++++ Data to process

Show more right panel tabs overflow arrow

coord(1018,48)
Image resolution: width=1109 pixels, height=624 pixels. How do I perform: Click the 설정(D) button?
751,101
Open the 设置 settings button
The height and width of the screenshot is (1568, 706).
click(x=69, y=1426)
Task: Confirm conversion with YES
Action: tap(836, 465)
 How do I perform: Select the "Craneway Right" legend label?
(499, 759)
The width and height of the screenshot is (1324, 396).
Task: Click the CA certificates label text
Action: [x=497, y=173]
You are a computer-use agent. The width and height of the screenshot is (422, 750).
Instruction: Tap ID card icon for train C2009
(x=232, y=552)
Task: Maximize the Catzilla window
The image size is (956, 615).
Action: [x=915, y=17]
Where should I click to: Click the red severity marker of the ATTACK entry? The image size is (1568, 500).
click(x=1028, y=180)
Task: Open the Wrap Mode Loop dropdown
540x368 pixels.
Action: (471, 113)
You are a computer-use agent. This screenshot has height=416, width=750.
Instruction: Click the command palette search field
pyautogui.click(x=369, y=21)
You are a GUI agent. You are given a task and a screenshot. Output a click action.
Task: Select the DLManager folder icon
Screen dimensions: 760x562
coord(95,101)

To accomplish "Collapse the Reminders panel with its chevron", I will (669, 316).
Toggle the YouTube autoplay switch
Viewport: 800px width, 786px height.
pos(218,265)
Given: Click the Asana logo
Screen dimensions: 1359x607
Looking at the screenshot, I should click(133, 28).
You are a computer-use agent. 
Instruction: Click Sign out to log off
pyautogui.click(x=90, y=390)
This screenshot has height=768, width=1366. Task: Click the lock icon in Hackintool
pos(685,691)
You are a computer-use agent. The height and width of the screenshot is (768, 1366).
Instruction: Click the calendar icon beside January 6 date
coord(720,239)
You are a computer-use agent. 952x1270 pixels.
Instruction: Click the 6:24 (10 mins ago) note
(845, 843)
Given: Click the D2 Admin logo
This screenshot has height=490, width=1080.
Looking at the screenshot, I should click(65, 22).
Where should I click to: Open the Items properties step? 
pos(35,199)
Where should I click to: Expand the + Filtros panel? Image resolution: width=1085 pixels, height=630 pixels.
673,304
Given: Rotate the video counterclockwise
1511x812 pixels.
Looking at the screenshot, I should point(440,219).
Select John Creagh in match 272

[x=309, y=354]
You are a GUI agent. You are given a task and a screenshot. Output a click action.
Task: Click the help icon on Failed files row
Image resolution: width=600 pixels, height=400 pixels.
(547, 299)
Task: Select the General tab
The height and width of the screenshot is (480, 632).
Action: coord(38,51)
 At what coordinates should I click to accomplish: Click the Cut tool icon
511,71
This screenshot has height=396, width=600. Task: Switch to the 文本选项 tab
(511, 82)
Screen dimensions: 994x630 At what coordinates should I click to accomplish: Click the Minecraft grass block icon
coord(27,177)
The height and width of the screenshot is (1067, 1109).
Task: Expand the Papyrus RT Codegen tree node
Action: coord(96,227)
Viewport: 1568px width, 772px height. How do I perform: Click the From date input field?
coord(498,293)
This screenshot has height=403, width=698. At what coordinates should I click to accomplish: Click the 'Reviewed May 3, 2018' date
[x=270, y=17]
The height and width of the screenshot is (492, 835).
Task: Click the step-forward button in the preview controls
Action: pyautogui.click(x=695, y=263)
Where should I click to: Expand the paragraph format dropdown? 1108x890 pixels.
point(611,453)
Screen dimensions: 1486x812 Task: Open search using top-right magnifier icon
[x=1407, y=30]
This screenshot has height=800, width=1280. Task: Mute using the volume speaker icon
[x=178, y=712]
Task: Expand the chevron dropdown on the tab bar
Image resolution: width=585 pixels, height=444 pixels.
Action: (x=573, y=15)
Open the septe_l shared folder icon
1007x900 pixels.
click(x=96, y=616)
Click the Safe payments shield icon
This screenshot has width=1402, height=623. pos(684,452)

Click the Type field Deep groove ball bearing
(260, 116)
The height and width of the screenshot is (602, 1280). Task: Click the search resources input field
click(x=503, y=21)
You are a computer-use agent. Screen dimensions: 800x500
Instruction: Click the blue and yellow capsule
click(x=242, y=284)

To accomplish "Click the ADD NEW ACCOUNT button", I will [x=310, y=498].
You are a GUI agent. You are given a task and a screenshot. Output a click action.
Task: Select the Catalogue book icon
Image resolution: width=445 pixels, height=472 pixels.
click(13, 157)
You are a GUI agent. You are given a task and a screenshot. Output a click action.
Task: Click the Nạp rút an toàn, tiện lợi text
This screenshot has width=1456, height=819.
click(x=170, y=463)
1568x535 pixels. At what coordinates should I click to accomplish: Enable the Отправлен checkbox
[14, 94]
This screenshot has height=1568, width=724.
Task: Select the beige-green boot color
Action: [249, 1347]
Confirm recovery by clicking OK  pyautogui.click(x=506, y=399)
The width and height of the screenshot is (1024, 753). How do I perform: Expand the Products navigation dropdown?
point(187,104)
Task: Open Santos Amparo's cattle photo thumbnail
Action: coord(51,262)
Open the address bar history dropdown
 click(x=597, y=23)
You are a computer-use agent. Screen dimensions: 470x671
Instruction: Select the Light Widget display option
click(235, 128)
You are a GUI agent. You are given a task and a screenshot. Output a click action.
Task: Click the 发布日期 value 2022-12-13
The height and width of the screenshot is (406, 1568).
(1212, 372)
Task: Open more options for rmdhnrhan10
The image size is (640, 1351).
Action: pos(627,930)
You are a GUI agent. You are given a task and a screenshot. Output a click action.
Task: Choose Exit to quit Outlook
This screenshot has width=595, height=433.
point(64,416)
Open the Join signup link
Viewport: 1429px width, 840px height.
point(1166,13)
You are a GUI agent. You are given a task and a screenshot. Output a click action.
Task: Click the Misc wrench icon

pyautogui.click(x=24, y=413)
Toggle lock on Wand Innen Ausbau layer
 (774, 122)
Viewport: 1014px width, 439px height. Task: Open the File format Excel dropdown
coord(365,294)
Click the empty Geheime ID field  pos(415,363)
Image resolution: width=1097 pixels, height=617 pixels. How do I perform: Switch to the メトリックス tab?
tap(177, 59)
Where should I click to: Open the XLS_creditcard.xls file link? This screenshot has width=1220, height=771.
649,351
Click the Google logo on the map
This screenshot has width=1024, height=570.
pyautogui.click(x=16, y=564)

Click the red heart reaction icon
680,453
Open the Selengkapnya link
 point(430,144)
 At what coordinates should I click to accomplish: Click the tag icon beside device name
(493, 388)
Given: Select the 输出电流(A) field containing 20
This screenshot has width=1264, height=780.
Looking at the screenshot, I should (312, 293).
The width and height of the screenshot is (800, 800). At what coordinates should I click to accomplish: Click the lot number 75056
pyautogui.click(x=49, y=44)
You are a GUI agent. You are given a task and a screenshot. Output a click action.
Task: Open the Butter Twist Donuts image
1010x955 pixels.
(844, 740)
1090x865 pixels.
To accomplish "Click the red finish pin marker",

++++++++

• **Exercise prompt**: Copy the records above faithfully. Begin at their first line, end at the line containing "You are a computer-use agent. The width", and include nothing else.

• **Response for this exercise**:
Show more right panel tabs overflow arrow

coord(1018,48)
Image resolution: width=1109 pixels, height=624 pixels. How do I perform: Click the 설정(D) button?
751,101
Open the 设置 settings button
The height and width of the screenshot is (1568, 706).
click(x=69, y=1426)
Task: Confirm conversion with YES
Action: tap(836, 465)
 How do I perform: Select the "Craneway Right" legend label?
(499, 759)
The width and height of the screenshot is (1324, 396).
Task: Click the CA certificates label text
Action: [x=497, y=173]
You are a computer-use agent. The width and height of the screenshot is (422, 750).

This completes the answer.